It’s a cold cloudy morning.
This is how the week starts. The kids are off from school and I’m reminded
to give thanks.
Sometimes I feel like I can do it all -that I don’t need
His help. Surely I can turn my
bitterness into joy by myself.
I move through the day doing chores…laundry, cleaning, cooking, more cleaning, and doing homework.
In my morning daily devotion, I read that Job loses
everything he loves and his first response is to give thanks. What?
He loses everything and gives thanks?
I am sure that my first response would not be giving thanks. I can’t even move into a new week without
finding the strength to whisper thanks – at least it seems that way. But, to give thanks after losing
everything?
The printer keeps printing off pages of 5 year old
thoughts. This is what my son likes to do right now. He likes to type sentences on his computer
and print them off. This one day, I
think he printed off 20 pages of two to three sentences. “The dog is blue. My Mommy is the best!” He’s having a blast. I finally told him that he couldn’t print
anymore today. After a little while, he
came back to me and begged to print just one more. “Please Mommy, just one more time? This one is really important and it’s for
you.” How can I say no to that? I told him that he could print just one more
time.
My five year old sends me this sweet message. Stop focusing on the negative or the
problems or the hurts or the anger or the bitterness. Focus on Jesus – our joy.
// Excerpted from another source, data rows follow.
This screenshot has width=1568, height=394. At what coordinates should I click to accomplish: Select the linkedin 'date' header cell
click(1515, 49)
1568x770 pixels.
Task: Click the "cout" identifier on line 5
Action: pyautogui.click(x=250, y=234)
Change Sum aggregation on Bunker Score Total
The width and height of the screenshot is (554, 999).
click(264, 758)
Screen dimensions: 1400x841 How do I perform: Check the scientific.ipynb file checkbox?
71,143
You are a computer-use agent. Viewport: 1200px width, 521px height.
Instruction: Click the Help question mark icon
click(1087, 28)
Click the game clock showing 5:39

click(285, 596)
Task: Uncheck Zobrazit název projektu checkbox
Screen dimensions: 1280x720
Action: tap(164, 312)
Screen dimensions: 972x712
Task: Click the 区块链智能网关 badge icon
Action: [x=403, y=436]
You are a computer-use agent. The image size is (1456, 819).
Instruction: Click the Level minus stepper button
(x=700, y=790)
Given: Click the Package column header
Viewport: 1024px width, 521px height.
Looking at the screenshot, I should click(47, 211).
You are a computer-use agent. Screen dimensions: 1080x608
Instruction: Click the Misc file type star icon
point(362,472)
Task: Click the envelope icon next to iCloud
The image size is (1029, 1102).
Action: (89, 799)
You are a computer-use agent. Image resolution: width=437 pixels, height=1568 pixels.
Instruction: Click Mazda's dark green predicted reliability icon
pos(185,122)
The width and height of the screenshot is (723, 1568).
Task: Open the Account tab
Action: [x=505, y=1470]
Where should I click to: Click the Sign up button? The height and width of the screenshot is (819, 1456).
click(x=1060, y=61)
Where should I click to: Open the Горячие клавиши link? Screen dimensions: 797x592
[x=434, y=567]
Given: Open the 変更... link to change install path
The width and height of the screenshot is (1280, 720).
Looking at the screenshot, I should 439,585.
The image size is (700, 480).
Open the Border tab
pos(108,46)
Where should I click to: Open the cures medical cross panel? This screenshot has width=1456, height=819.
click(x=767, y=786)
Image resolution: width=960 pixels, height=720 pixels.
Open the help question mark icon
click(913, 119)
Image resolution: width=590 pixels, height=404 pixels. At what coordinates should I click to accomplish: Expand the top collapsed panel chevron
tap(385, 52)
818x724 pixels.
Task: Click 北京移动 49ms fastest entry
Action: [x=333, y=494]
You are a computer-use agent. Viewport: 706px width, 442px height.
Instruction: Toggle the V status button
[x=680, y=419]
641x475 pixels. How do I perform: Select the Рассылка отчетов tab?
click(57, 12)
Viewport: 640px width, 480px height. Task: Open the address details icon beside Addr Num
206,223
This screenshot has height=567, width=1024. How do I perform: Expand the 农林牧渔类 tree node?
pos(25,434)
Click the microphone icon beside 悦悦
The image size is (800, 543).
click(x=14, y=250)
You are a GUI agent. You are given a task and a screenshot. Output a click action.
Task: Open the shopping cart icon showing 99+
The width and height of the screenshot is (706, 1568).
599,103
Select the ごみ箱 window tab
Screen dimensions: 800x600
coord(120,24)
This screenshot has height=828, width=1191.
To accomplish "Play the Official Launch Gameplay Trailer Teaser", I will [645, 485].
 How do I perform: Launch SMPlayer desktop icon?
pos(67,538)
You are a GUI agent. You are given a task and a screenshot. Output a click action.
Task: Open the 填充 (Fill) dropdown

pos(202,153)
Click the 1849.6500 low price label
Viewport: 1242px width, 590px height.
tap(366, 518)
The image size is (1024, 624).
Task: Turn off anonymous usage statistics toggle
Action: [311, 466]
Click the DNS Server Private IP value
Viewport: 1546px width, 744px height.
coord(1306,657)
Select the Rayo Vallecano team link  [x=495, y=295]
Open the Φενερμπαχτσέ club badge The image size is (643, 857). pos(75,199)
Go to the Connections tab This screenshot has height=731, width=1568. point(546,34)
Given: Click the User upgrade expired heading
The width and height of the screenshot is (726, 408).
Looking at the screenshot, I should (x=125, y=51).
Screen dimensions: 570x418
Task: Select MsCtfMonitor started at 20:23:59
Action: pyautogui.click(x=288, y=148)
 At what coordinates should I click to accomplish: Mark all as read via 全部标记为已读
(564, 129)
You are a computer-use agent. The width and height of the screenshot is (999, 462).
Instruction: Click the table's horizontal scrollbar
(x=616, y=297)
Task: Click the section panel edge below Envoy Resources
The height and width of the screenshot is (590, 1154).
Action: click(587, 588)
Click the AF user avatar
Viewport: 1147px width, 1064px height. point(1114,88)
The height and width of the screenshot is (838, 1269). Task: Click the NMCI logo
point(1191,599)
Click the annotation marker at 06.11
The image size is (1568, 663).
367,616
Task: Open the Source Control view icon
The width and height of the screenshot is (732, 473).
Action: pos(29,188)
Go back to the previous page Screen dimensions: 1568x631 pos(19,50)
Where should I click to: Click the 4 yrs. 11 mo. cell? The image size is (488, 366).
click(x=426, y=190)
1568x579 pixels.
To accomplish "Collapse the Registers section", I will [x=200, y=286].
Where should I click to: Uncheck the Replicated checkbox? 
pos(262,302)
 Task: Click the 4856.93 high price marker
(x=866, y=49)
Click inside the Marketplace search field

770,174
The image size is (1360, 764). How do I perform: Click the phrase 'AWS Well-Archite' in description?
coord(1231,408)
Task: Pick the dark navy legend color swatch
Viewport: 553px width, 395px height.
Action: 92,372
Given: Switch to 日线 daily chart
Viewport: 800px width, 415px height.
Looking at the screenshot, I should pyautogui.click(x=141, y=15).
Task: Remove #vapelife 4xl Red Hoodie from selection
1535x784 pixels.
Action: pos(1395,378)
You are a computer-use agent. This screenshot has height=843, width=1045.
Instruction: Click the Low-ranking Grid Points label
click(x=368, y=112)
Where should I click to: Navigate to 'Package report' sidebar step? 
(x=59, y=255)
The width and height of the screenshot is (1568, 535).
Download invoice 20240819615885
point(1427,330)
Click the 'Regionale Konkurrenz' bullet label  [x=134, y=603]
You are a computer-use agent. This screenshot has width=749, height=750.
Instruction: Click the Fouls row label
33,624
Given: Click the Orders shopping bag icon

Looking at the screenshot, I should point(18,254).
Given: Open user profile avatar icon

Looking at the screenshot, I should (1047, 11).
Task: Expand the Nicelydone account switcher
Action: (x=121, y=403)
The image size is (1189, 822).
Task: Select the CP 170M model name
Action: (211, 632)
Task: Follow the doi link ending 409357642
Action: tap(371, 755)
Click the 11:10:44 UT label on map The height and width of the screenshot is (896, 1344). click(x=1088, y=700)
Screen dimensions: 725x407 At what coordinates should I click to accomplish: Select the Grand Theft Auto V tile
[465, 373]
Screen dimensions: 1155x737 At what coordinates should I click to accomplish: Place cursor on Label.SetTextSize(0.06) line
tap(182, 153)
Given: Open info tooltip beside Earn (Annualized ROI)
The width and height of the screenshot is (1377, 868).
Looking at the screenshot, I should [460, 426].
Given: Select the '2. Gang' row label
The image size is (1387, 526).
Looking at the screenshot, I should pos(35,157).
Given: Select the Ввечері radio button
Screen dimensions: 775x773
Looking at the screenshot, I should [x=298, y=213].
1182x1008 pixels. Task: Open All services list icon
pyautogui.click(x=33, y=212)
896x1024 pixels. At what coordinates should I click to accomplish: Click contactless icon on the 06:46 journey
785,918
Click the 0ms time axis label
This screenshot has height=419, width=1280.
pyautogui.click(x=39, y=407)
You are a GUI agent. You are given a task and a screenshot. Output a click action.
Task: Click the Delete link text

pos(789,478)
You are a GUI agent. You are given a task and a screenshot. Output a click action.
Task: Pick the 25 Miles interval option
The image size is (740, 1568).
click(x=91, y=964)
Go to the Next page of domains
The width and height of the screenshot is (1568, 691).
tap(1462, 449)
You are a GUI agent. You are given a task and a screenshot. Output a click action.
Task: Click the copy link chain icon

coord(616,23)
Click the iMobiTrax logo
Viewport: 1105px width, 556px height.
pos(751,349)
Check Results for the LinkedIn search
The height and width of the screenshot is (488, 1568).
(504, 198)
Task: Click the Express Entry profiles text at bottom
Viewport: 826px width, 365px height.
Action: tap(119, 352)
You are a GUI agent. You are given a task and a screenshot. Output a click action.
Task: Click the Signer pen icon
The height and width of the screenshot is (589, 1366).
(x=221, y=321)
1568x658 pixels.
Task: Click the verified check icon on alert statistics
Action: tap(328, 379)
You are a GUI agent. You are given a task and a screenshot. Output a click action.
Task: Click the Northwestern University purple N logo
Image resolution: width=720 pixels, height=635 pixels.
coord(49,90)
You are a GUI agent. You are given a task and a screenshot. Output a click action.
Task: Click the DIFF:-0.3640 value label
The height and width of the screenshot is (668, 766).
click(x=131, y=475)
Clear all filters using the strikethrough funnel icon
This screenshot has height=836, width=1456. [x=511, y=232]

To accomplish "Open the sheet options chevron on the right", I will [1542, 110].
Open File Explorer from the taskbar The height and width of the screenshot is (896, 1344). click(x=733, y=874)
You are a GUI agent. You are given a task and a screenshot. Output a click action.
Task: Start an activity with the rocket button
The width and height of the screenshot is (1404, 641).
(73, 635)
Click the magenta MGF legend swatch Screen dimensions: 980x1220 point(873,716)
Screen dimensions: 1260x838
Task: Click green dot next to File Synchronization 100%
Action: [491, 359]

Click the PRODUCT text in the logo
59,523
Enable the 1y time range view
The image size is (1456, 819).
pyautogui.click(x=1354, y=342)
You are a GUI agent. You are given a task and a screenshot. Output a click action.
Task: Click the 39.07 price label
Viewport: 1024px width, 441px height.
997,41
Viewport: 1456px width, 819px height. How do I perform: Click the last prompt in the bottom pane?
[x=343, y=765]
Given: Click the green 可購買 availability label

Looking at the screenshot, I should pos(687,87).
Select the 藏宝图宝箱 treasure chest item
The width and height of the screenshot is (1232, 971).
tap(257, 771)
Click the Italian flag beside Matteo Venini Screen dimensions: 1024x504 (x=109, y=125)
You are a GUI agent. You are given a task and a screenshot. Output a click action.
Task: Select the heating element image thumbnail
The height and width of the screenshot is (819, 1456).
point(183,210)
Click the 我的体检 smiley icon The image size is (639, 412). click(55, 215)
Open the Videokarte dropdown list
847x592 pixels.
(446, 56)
I love how God says to me, “Okay Michelle, you aren’t
hearing Me – so listen to your son. Listen
to his message to you. Yes, let him
print off one more page because this is really important. Hear Me through my gift to you.”
I get it…thank You for the message. Thank You for Your Son. Thank You for my son and his sweet message to
his Mommy.
I can see our joy…and His name is Jesus. I see Him in the eyes staring back at me.
The sun is shining – it’s no longer cloudy – message received.